A renovação entre clube e empresa, no entanto, já havia sido exercida pela Fisia há três meses quando Vinicius Azevedo falou publicamente sobre a necessidade de mudar o contrato.
Dentro desta realidade, como o novo vínculo valerá a partir de 2026, o Corinthians tem até o fim de 2025 para chegar a um acordo com a Fisia sobre todas as mudanças que o clube acredita que são importantes e que devem ser feitas.
Enquanto isso e caso Corinthians e Fisia não cheguem a um acordo, ficará valendo as condições previstas no contrato redigido em dezembro de 2017, algo que não é interessante para nenhuma das partes, mas que, por ora, é o que está valendo devido a ausência de resposta do Corinthians no ano passado.

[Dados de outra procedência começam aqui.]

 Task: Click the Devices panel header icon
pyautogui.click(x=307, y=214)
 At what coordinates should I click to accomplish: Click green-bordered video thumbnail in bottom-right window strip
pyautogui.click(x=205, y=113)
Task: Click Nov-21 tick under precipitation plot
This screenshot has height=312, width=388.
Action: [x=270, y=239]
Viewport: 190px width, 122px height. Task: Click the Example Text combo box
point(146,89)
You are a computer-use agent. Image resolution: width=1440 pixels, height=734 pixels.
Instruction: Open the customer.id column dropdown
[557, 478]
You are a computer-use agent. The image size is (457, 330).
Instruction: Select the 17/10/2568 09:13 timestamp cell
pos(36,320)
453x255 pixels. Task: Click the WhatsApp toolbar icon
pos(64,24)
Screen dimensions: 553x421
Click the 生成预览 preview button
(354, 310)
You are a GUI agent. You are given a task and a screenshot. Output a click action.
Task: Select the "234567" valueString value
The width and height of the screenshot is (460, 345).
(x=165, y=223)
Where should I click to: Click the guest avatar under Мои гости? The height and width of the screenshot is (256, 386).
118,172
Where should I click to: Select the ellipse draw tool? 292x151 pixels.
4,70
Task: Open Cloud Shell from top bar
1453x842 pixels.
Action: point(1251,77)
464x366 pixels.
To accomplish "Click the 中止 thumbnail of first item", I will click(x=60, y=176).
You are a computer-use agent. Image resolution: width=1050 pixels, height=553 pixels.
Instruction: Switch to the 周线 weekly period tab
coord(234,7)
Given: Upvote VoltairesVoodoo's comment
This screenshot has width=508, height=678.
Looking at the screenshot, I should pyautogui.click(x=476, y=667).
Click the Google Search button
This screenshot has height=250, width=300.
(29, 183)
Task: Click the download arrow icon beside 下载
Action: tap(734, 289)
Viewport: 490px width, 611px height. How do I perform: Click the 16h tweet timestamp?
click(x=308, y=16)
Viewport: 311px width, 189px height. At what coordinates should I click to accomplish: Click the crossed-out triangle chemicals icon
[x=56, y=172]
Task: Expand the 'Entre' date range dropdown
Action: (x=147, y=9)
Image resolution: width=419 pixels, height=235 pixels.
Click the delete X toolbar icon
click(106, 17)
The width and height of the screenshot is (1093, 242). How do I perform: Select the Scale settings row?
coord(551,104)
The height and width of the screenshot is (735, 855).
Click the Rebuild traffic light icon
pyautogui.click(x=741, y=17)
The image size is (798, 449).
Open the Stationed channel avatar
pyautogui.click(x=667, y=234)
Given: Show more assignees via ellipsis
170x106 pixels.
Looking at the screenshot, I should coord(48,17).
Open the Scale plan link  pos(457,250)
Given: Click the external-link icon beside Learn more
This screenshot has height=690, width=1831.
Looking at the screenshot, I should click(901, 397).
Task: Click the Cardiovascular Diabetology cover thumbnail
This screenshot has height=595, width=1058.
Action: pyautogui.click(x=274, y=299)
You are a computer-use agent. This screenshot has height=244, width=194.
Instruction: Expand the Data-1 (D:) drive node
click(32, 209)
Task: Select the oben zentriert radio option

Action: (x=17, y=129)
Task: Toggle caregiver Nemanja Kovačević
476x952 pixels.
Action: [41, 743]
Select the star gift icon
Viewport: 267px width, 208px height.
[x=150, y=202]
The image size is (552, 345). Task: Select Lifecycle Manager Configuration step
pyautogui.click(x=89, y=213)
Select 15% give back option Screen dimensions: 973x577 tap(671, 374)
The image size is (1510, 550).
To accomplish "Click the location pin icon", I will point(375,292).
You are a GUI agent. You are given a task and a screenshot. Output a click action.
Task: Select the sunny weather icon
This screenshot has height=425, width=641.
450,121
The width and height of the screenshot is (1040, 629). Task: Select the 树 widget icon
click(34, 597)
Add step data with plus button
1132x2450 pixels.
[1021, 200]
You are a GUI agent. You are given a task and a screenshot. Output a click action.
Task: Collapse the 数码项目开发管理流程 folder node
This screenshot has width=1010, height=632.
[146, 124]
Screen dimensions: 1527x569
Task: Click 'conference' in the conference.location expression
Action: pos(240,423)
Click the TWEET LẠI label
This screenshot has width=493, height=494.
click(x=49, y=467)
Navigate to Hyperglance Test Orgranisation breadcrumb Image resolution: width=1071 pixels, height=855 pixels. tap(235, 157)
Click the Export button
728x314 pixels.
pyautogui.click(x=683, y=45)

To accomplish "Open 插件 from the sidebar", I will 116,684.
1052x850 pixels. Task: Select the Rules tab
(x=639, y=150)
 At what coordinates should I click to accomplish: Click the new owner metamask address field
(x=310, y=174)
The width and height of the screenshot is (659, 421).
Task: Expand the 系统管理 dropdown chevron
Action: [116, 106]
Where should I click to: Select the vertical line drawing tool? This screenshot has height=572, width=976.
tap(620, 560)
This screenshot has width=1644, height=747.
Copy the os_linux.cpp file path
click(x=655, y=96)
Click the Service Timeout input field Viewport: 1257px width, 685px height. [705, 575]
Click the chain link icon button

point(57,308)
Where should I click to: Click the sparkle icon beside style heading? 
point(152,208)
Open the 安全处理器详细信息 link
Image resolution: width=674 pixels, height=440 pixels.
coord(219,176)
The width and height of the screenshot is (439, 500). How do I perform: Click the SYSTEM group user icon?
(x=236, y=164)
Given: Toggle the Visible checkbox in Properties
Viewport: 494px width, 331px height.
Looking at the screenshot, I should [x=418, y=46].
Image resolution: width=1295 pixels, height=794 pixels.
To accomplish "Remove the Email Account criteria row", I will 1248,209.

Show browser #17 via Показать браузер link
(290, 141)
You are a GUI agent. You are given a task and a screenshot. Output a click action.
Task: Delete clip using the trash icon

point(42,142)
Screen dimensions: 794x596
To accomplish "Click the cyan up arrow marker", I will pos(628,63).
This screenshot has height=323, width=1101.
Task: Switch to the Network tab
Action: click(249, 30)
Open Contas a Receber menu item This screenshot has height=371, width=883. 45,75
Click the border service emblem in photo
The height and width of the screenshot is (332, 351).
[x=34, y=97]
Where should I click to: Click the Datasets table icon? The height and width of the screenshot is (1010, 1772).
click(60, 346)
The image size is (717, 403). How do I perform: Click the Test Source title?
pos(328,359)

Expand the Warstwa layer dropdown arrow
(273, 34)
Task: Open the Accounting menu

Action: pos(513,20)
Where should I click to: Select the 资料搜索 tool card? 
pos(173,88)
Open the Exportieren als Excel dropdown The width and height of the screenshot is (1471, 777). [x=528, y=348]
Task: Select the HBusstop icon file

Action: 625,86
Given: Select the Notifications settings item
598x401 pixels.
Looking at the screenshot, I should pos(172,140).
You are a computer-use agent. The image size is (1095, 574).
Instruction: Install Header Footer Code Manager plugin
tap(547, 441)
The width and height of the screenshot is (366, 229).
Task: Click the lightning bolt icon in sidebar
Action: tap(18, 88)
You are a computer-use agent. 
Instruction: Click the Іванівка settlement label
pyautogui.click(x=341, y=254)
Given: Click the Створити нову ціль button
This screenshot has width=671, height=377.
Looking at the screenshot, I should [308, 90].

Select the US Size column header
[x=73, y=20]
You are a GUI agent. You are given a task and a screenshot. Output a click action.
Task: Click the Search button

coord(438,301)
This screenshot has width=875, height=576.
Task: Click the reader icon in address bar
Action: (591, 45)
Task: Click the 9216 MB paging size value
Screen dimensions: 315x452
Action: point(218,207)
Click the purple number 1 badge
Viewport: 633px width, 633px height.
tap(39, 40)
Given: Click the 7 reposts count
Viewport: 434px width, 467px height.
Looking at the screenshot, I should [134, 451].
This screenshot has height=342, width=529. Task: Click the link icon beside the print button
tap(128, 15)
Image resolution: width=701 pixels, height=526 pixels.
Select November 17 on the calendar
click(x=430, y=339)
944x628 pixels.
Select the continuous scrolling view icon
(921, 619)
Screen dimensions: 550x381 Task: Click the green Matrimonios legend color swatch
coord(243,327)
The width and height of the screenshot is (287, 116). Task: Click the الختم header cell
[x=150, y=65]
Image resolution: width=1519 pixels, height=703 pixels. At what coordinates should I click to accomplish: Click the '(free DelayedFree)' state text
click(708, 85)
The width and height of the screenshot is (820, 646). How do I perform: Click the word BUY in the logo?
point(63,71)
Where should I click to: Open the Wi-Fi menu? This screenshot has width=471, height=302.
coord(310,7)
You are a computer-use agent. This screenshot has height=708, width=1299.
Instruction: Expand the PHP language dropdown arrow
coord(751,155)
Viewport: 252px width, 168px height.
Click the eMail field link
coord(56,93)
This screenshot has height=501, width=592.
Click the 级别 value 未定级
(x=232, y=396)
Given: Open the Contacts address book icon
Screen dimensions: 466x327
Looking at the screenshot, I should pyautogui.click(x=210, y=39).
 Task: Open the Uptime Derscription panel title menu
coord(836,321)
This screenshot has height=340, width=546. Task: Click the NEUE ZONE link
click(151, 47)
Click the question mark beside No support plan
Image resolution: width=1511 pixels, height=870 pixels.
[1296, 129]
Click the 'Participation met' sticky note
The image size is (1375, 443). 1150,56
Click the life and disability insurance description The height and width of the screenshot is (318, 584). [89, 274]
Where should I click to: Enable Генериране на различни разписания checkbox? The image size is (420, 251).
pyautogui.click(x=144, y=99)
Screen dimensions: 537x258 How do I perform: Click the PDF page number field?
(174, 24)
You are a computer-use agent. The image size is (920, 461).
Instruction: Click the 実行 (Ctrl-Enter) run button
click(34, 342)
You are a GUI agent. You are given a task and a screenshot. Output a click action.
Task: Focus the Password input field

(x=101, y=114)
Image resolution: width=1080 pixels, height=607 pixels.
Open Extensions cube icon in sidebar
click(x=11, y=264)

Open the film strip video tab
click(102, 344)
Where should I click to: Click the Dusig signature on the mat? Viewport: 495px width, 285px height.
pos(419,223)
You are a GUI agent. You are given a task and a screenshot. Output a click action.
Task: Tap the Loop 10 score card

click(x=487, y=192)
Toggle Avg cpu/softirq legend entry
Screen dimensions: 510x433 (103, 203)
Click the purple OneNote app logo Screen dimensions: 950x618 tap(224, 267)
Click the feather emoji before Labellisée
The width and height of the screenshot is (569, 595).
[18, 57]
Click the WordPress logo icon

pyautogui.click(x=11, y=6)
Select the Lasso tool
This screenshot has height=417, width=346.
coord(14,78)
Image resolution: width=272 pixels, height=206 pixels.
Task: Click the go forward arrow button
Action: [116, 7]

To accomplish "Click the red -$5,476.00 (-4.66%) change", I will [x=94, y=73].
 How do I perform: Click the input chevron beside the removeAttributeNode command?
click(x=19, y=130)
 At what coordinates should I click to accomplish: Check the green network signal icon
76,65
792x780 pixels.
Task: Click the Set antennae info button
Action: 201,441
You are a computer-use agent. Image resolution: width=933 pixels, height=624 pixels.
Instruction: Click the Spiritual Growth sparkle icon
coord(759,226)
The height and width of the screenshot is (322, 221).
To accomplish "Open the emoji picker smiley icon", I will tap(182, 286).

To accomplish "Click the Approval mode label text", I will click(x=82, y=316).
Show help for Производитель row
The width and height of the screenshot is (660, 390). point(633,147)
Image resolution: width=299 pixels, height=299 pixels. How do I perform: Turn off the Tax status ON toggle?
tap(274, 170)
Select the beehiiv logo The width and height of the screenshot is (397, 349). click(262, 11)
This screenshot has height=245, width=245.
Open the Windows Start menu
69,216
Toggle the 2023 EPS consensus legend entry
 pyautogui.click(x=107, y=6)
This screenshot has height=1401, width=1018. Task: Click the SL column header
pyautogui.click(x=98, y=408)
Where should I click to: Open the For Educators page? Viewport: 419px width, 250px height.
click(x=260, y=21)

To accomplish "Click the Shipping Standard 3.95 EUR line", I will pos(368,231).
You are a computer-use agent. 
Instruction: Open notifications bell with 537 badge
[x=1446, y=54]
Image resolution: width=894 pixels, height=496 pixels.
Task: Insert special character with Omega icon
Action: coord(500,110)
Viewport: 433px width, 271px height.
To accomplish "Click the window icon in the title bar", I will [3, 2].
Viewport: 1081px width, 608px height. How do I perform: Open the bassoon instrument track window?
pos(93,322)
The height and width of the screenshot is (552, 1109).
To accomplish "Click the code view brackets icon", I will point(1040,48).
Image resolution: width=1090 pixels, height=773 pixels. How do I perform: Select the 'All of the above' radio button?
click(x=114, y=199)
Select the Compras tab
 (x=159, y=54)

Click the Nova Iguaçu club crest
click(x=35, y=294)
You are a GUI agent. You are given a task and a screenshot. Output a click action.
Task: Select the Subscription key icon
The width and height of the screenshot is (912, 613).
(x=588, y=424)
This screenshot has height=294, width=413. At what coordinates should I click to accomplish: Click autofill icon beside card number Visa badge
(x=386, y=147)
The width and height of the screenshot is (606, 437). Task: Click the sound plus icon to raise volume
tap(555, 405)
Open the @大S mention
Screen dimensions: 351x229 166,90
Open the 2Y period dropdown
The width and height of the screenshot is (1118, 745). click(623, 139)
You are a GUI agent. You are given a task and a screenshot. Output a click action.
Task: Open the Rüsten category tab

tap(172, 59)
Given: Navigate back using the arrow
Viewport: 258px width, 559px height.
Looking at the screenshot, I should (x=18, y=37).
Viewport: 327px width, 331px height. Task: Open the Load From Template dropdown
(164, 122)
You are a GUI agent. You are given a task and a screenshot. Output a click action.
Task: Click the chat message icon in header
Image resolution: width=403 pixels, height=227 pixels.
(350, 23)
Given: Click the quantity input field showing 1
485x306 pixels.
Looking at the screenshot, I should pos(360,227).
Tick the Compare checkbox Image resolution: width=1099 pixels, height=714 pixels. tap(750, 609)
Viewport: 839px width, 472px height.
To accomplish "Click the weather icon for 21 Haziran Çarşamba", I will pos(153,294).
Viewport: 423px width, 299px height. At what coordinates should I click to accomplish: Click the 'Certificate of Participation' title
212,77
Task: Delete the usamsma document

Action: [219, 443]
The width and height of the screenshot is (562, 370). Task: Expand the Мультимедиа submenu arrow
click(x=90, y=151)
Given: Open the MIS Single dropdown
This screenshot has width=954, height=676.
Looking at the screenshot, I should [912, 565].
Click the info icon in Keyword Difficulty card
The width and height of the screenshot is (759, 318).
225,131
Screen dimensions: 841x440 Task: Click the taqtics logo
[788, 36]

O Corinthians, como já dito pelo seu superintendente de marketing, precisava fazer ajustes no contrato antes da renovação. O clube, por exemplo, deve alguns milhões de reais à Nike por descumprimentos de obrigações, que poderiam ser sanados em uma negociação. Valores de premiações, com inclusão do futebol feminino, também poderiam e deveriam ser discutidos antes da Fisia optar pela prorrogação.
Além disso, o clube perdeu a oportunidade de tratar sobre cláusulas “antiquadas”, que “engessam” as ações em relação à maneira de se trabalhar atualmente. Alguns exemplos a seguir:
A Nike só não tem exclusividade sobre materiais escolares, cartas para jogos, adesivos, pôsteres e calendários. O Corinthians não pode nem mesmo fabricar uma camiseta sem a autorização da empresa.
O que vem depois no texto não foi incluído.